Ghostpoet’s newest LP Some Say I So Say Light, to be released in the US on September 24th via Play It Again Sam/[PIAS] America. Industrial beats, sonorous piano lines and hyper-detailed ornamentation provide a backdrop for Obaro Ejimiwe, AKA Ghostpoet, an artist who sounds ever more like a man old before his time, whether intoning words so laconically it’s virtually spoken word or croaking out sung melodies.
Praising everything from psychedelic rock band Gentle Giant to Beth Gibbons’ bleak folk album with Rustin Man via John Coltrane to Serge Gainsbourg, it’s clear Ghostpoet gravitates towards one-of-a-kind auteurs as he pushes it all, mixing the abstract and the concrete with uncanny skill.
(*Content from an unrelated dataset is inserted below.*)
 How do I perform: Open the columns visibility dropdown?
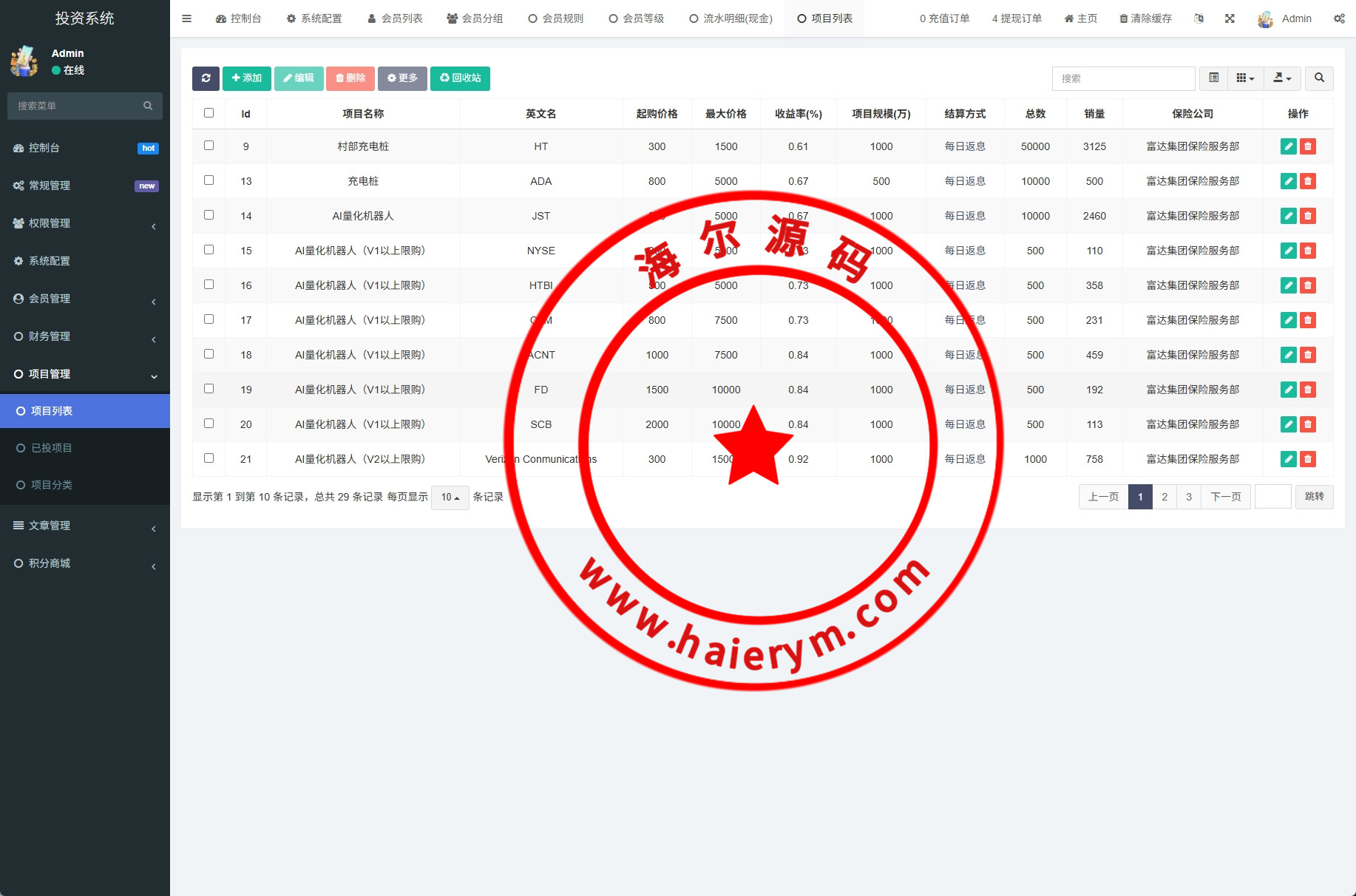tap(1245, 78)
Some Say I So Say Light is the second full length release of Ghostpoet’s, following 2010’s Mercury Prize-nominated Peanut Butter Blues & Melancholy Jam. But throughout, even when it plays second fiddle to the invention of the sounds, Ghostpoet’s lyrical voice is the compelling thread running through all of his albums.
At times, Ghostpoet’s vocals seem to deliberately recede into the flickering shadows of the music, though this doesn’t lessen their gravitas in the slightest. The lyrics that come through are as rooted in everyday life as ever, though: from unopened mail to takeaway meals, Ghostpoet is never less than completely identifiable. It’s an album that positions him in the tradition of modern British auteurs as interested in pushing the boundaries sonically as expressing cathartic feelings, from Tricky to The Streets.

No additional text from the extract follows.